# Instructions to follow:
Provide an exact copy of the lines from the beginning of the records through the line that includes "Ustawienia zaawansowane (535, 1414)", and of no others.

Records provided Block Start

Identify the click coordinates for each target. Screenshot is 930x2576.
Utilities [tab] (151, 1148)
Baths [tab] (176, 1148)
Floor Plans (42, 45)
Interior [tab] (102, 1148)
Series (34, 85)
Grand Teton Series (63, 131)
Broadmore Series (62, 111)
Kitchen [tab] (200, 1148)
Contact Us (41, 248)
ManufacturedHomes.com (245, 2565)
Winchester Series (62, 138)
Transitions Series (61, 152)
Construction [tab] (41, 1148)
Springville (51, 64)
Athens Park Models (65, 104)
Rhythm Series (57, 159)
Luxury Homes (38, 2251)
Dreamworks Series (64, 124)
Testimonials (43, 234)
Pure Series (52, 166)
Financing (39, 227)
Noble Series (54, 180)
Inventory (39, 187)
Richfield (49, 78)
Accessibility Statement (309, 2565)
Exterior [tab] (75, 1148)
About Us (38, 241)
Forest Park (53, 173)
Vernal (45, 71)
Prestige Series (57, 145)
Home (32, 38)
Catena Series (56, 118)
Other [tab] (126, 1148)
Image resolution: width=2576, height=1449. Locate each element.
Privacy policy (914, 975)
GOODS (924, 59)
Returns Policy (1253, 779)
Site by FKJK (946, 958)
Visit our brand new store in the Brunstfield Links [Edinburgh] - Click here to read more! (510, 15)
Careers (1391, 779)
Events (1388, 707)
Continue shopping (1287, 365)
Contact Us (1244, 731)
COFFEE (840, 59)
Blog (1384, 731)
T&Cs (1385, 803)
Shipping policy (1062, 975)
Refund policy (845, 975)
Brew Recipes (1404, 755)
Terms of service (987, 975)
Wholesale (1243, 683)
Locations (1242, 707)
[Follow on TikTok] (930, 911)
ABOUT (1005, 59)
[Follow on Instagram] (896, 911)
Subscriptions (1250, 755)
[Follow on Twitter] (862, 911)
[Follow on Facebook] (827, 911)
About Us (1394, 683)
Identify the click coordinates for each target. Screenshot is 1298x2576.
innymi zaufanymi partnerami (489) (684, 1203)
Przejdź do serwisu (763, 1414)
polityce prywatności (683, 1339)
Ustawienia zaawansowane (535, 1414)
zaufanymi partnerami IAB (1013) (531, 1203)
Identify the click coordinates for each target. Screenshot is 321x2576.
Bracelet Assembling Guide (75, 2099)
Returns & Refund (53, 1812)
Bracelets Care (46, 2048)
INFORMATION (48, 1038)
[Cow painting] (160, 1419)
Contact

Records provided Block End

# Finished exercise:
Identify the click coordinates for each target. Screenshot is 930x2576.
Utilities [tab] (151, 1148)
Baths [tab] (176, 1148)
Floor Plans (42, 45)
Interior [tab] (102, 1148)
Series (34, 85)
Grand Teton Series (63, 131)
Broadmore Series (62, 111)
Kitchen [tab] (200, 1148)
Contact Us (41, 248)
ManufacturedHomes.com (245, 2565)
Winchester Series (62, 138)
Transitions Series (61, 152)
Construction [tab] (41, 1148)
Springville (51, 64)
Athens Park Models (65, 104)
Rhythm Series (57, 159)
Luxury Homes (38, 2251)
Dreamworks Series (64, 124)
Testimonials (43, 234)
Pure Series (52, 166)
Financing (39, 227)
Noble Series (54, 180)
Inventory (39, 187)
Richfield (49, 78)
Accessibility Statement (309, 2565)
Exterior [tab] (75, 1148)
About Us (38, 241)
Forest Park (53, 173)
Vernal (45, 71)
Prestige Series (57, 145)
Home (32, 38)
Catena Series (56, 118)
Other [tab] (126, 1148)
Image resolution: width=2576, height=1449. Locate each element.
Privacy policy (914, 975)
GOODS (924, 59)
Returns Policy (1253, 779)
Site by FKJK (946, 958)
Visit our brand new store in the Brunstfield Links [Edinburgh] - Click here to read more! (510, 15)
Careers (1391, 779)
Events (1388, 707)
Continue shopping (1287, 365)
Contact Us (1244, 731)
COFFEE (840, 59)
Blog (1384, 731)
T&Cs (1385, 803)
Shipping policy (1062, 975)
Refund policy (845, 975)
Brew Recipes (1404, 755)
Terms of service (987, 975)
Wholesale (1243, 683)
Locations (1242, 707)
[Follow on TikTok] (930, 911)
ABOUT (1005, 59)
[Follow on Instagram] (896, 911)
Subscriptions (1250, 755)
[Follow on Twitter] (862, 911)
[Follow on Facebook] (827, 911)
About Us (1394, 683)
Identify the click coordinates for each target. Screenshot is 1298x2576.
innymi zaufanymi partnerami (489) (684, 1203)
Przejdź do serwisu (763, 1414)
polityce prywatności (683, 1339)
Ustawienia zaawansowane (535, 1414)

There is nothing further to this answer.